In November 2008, U.N. peacekeeping troops and local aid organizations informed the west that fighting in the Congo had once again escalated. Nkunda spread his forces along the hilly, mineral-producing border region of Rwanda, sending over 200,000 refugees fleeing for their lives. Terrified and hungry, they arrived in and around Goma, resigned and full of despair. Sleeping out in the open, some even wrapped themselves in banana leaves at night to find some protection from the cold. Thousands more are feared to be roaming North Kivu’s bush-covered hills, desperately seeking safe shelter, food and water. Wives, mothers and sisters reported they were forced to leave their men behind in homes and villages, and had no way of knowing what would become of them.

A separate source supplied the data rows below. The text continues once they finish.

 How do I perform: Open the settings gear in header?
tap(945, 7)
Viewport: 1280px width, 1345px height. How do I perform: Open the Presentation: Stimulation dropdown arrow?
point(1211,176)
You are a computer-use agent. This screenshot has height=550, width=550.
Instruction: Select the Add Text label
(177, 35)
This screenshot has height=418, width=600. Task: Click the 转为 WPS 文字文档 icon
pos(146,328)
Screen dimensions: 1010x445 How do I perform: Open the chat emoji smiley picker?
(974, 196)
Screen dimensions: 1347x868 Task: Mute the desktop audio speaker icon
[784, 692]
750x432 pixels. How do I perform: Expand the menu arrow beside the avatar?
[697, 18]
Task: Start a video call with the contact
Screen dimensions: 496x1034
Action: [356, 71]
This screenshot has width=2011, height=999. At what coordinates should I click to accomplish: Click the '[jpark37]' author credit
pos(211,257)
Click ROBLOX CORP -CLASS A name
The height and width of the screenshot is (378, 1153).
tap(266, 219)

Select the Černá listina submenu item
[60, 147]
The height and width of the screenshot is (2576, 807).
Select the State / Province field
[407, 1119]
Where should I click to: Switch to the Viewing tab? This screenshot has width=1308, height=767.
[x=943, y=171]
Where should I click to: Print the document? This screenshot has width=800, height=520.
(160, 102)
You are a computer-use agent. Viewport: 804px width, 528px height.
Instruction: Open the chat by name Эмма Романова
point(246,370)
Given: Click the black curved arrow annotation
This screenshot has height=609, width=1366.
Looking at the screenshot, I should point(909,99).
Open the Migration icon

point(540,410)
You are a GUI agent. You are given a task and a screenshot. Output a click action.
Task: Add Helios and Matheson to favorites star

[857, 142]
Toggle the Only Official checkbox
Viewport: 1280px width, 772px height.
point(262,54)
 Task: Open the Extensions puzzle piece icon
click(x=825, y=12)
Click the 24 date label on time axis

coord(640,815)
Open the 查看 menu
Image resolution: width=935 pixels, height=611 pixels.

The U.N. and foreign aid groups are still scrambling to cope with an emergency described as “catastrophic” by relief workers. They are rushing to distribute supplies and provide medical care for the displaced, but fighting has disrupted aid operations. Reports of rape, sexual assault and forced labor doubled in a two-week period. Meanwhile, Nkunda threatens to fight any additional peacekeeping troops sent into the region unless Congolese President Joseph Kabila agrees to negotiate directly with him.
For the women and children in the Congo, life remains a thing of uncertainty and the painful story continues. There is still no formal end to the violence and bloodshed. The country hangs in tentative balance between peace and chaos.
After the Rwandan genocide, the international community promised “never again.” Then came the Sudanese war and we said “no more.” Another war is raging in the Congo. Fifteen years after the initial conflict began, the international community has a chance to make its voice heard by speaking up for the Congo’s most valuable resource—their women and children.